Security and Credentials

Atlas Schema Monitoring is designed with the principle of minimal access in mind. The Atlas agent is designed to only require read-only access to the database schema and only requires access to system information schema tables and not user data.

Additionally, to provide further security and control, database credentials are never provided or stored in the Atlas Cloud control plane. Instead, the Atlas agent is deployed in your environment and connects to the database directly using a variety of secure methods.

Providing credentials to the Atlas Agent

To be able to monitor the database schema, the Atlas agent needs to be able to connect to the database. However, to provide an additional layer of security, the Atlas agent does not store the database credentials in the Atlas Cloud control plane. Instead, the credentials are provided to the agent at deployment time.

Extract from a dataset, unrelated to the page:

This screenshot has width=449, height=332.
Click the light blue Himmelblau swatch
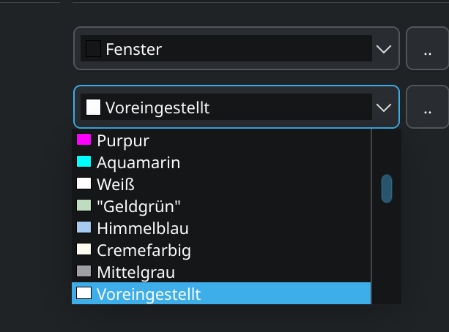tap(84, 227)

The Atlas Agent supports the following methods to fetch database credentials:

  1. Environment variables
  2. Cloud IAM Roles
  3. Secret managers

Environment variables

The simplest way to provide database credentials to the Atlas agent is to use environment variables. The agent runs as a container on the user's infrastructure. As such, users may provide custom environment variables to the agent which can be read by the agent at run-time and used as database credentials.

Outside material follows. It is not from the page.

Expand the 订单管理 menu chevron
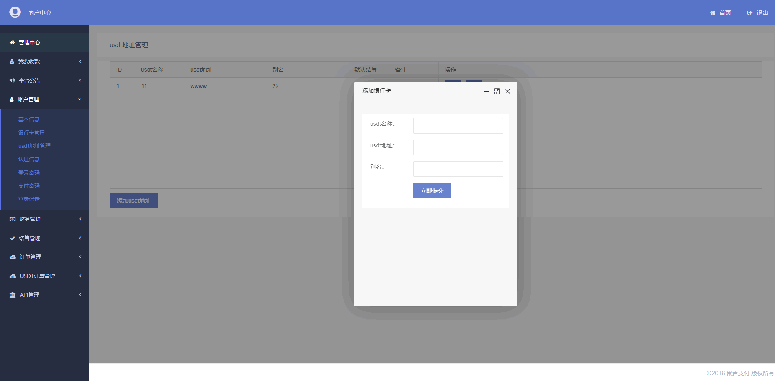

To let the agent fetch the password for a database from an environment variable, select Environment Variable in the Connection dropdown and provide the environment variables name. E.g. if the database is stored in a variable like DATABASE_PASSWORD=passw0rd you'd specify DATABASE_PASSWORD.

Cloud IAM Roles

Modern cloud providers support database authentication using IAM roles. The Atlas agent runs as a container on the user's infrastructure. As such, users may provide the agent with an IAM role that has the necessary permissions to connect to the database. The agent will then use the IAM role to authenticate with the database.

AWS RDS databases offer to obtain a short-lived token using an IAM role to authenticate against an RDS instance.

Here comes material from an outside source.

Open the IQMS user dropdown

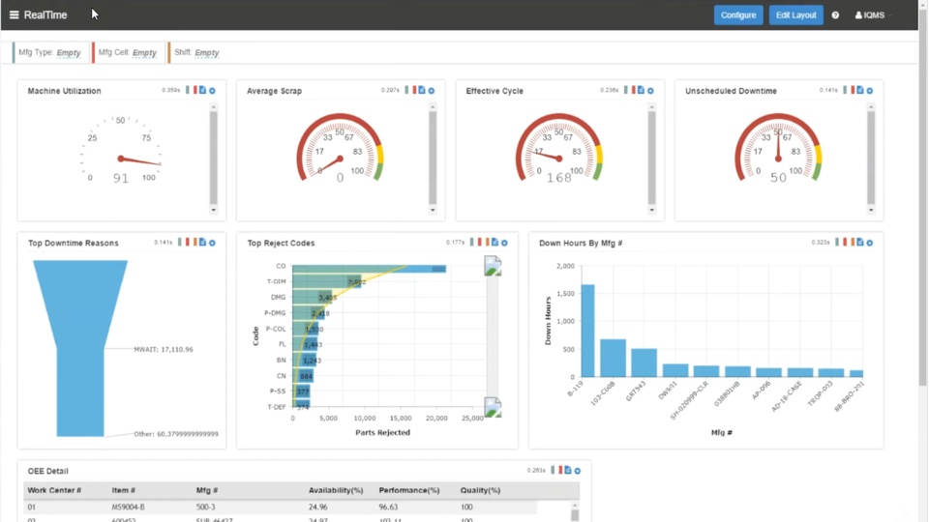[873, 15]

  1. Enable IAM Authentication for your database. For instructions on how to do this, see the AWS documentation.

  2. Create an IAM role with the "rds-db:connect" permission for the specific database and user. For instructions on how to do this, see the AWS documentation.

All you need to provide to the connection settings is the region your RDS lives in.

Secret managers

Secret managers are a secure way to store and manage sensitive information such as database credentials. The Atlas agent supports connecting to secret managers at runtime to retrieve database credentials.

AWS Secrets Manager is a secret store you can use to retrieve a secret from. This is somewhat similar to IAM authentication, since in this case you need to have access to the secret's store, usually using IAM authentication. Find the secret name and region for your secret. If you need more info, read this guide. If your secret is stored as JSON, e.g. when you choose to let RDS handle your database password in the Secrets Manager, you can provide the path to the actual token using a dot-notation. For example, for a secret like {"password":"my_passw0rd!"} you'd provide password as the path to the token, and for a secret like {"nested":{"password":"my_passw0rd!"}} you'd provide nested.password.